Gary,
Uniflow hard, metal tanks were a great help in getting - basically - suction feed engines to do a few things they didn't with the old traditional over and under vented tanks:
=== They could be adjusted to a nearly identical run from start-up to the last bubbles left in the tank,
=== They could be adjusted so that upright and inside maneuvers ran identically the same as outside and downward maneuvers.
The engines that seemed to benefit most were older designs, where power was a bit marginal. It was there, but fuel feed irregularities (height, maneuver forces, upright and inverted conditions) moved the apparent run off ideal. The over and under venting system allowed vent air into the tank whether the model was upright or inevrted, with minimun spilling. However, "fuel head" - the "height of the fuel's surface" inside the tank varied by its full width from start to finish of a flight.

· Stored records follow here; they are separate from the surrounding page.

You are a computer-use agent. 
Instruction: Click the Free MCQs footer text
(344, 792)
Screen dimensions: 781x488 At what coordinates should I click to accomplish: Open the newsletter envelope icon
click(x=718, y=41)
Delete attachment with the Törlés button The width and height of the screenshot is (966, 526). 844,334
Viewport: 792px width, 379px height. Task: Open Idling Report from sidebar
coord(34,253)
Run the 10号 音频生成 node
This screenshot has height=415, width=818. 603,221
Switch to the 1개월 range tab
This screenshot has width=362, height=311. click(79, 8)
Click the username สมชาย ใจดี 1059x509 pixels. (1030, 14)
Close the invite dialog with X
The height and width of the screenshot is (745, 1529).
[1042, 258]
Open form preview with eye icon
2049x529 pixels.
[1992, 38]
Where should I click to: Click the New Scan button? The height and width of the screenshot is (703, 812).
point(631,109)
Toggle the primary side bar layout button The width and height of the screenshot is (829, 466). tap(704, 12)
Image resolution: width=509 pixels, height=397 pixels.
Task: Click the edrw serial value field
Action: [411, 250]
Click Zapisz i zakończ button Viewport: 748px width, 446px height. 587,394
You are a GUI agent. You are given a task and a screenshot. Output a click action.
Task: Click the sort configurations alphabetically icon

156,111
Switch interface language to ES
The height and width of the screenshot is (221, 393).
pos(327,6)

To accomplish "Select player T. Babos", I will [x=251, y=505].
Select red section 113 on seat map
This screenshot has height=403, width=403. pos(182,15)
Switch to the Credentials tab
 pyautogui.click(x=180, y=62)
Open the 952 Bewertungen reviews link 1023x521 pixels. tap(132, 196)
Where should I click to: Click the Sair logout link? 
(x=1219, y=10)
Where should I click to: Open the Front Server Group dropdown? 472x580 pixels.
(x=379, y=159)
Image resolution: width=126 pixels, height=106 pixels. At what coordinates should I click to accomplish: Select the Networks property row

The effect is like putting an engine on a test stand and starting it with the tank several inches above the spraybar, then gradually moving the tank several inches below the spraybar as the fuel empties out. Yes, it will run richer at the beginning of that, and will get leaner as you lower the tank. (The loads on the fuel in flight include its weight, always straight down, and combinations of centrifugal force from flying at the line length radius, and from maneuvering g loads.)
In theory, a uniflow tank has a pretty constant "fuel head" of about the distance between the fuel pickup end and the vent end inside the tank that lets air enter the sheel to replace fuel drawn out by the engine. Measure this distance in regard to the equivalent load made up of simple centrifugal force, maneuvering g and weight. In level flight, the resulting loads "aim" out about 3 g and down about 1 g -something like 22° below horizontal...
Maneuvers blow that all to heck, but they go both ways in about the same number and severity...
BTW, I've never had great results using muffler pressure to a uniflow vent, particularly with Fox 35s. Muffler pressure to the overflow vent seemed more consistent and stable...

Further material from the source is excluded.